The Peripheral Opioid Receptor as a Therapeutic Target

Researchers discuss why peripheral opioid receptors are normally inactive.

Opioids are highly effective analgesics prescribed to treat a variety of acute and chronic pain conditions. The most commonly used opioids target the µ-opioid receptors (MORs) and mediate their analgesic effects primarily through the central nervous system (CNS).

In the quest for safer ways to manage chronic pain, researchers are increasingly looking to peripheral opioid receptors as potential therapeutic targets.

In a symposium at the 35th Annual Scientific Meeting of the American Pain Society, Dr Nathan Jeske, Associate Professor at the University of Texas Health Science Center, San Antonio, Texas, explained that effective targeting of peripheral opioid receptors would produce analgesia without adverse CNS-mediated effects.

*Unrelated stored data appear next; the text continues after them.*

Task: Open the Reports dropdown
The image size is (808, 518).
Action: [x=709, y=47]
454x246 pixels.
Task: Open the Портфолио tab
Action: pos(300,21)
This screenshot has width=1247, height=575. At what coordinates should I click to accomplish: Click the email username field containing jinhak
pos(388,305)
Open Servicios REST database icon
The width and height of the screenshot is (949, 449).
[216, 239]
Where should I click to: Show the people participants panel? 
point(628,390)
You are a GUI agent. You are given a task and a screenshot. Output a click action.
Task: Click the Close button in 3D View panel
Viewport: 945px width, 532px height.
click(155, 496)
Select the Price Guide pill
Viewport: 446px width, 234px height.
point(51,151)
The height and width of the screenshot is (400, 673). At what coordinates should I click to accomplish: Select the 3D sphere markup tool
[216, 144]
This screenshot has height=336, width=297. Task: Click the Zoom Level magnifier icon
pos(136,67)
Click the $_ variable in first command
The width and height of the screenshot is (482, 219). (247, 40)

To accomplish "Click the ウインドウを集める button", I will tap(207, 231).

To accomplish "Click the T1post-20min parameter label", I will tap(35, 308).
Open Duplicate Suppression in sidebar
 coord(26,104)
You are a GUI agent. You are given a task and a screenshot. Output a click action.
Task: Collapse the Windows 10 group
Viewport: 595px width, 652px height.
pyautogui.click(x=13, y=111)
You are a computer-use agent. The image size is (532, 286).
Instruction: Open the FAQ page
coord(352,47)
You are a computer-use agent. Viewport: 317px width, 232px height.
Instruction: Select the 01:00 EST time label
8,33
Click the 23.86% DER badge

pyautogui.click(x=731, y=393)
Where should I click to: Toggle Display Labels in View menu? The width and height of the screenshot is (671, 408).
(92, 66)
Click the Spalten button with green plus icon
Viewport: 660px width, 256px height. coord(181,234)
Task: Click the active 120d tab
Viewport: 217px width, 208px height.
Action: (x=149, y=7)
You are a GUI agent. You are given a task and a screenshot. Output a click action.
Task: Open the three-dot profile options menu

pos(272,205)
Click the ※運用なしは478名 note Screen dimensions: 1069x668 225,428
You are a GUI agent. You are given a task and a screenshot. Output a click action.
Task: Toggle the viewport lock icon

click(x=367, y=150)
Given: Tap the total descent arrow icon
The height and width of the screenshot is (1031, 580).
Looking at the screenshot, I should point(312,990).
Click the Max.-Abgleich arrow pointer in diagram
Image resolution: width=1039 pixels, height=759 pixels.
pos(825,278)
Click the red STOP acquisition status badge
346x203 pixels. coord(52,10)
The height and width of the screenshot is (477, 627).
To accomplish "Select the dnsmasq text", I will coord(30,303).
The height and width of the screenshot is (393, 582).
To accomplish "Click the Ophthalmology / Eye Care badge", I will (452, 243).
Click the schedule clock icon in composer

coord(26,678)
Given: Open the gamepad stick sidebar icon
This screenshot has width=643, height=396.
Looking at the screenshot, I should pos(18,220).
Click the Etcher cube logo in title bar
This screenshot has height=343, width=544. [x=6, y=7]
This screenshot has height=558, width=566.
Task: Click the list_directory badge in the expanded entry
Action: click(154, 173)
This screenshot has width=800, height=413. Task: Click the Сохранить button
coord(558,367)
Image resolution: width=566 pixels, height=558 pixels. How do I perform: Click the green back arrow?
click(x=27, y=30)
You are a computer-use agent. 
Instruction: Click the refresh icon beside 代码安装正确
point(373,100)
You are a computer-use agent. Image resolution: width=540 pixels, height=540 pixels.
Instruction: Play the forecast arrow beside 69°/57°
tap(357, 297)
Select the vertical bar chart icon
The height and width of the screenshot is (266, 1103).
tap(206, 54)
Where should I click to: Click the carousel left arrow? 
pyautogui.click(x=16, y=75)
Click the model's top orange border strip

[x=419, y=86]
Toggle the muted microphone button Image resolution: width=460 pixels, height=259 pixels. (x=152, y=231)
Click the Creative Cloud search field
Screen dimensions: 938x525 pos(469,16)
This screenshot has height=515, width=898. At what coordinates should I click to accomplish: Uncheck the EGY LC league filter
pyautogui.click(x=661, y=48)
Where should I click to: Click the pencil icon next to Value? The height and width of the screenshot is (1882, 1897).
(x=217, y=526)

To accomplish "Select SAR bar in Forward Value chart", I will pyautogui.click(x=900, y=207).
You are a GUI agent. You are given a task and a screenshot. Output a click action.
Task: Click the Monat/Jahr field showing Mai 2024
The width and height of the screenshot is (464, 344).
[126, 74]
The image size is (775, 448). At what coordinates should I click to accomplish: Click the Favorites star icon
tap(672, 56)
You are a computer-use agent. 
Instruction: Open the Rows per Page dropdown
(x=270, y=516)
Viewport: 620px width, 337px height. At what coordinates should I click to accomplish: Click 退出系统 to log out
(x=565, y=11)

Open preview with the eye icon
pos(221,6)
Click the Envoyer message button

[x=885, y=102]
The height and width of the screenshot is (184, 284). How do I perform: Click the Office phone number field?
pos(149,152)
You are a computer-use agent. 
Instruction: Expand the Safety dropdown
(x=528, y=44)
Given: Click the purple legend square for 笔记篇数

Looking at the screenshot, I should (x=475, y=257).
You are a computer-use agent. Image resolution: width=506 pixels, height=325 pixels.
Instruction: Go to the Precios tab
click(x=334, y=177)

In an interview with Clinical Pain Advisor, Dr Jeske said the challenge with this approach is that “peripheral opioid receptors exist in a constitutively inactive state as far as the potential of analgesic action is concerned.” In other words, peripheral opioid receptors are “analgesically incompetent.” At the symposium, Dr Jeske discussed what his research team discovered about why peripheral opioid receptors are normally inactive.

The team’s findings expand on the previously identified constitutive association between G protein-coupled receptor kinase 2 (GRK2) and the plasma membrane δ-opioid receptors (DOR) in peripheral sensory neurons.

In preclinical experiments, Dr Jeske and associates found that GRK2 downregulates DOR activity in the periphery, inhibiting DOR responsiveness to opioids.2 They also discovered that activating bradykinin receptors in sensory neurons caused GRK2 to migrate away from DOR in the plasma membrane and toward Raf kinase inhibitory protein (RKIP), a cytosolic scaffolding protein. Retention of GRK2 in the cytosol resulted in the restoration of DOR activity in sensory neurons, which has important clinical implications.2

“Clinically, preventing constitutive GRK2 association with DOR would increase peripheral DOR responses to not only endogenous [opioid] agonists but also to administered [opioid] agonists, thereby increasing analgesia while reducing negative, systemic side effects,” Dr Jeske said. Their findings are supported by other studies, which he said have shown that “systemic opioid analgesia can be recapitulated with up to 60% efficacy by activing just peripheral opioid receptors.”

Bradykinin is a strong mediator of inflammation, and the observation by Dr Jeske and colleagues that bradykinin receptor activation might be a catalyst for restoring DOR functionality is consistent with previously published reports of inflammation-induced activation of peripheral opioid receptors.3 During inflammation, expression and transport of peripheral opioid receptors increase. Accumulation of peripheral opioid receptors on the peripheral terminals of sensory nerves promotes an enhanced response to endogenous and administered agonists.3

If further studies uphold the findings, which Dr Jeske said have been submitted for publication, the eventual goal would be to develop a pharmaceutical able to target the mechanism his team identified for sequestering GRK2.

“If we can make peripheral opioid receptors more receptive to agonist activation, we can provide analgesic effects with localized treatments that will subsequently reduce the potential for addiction, tolerance, and respiratory depression,” Dr Jeske concluded.


  1. Al-Hasani R, Bruchas MR. Molecular mechanisms of opioid receptor-dependent signaling and behavior. Anesthesiology. 2011;115:1363-1381.
  2. Jeske N. Priming peripheral opioid receptors involves blocking constitutive desensitization. Presented at: 35th Annual Scientific Meeting of the American Pain Society. May 11-14, 2016; Austin, Texas.
  3. Sehgal N, Smith HS, Manchikanti L. Peripherally acting opioids and clinical implications for pain control. Pain Physician. 2011;14:249-258.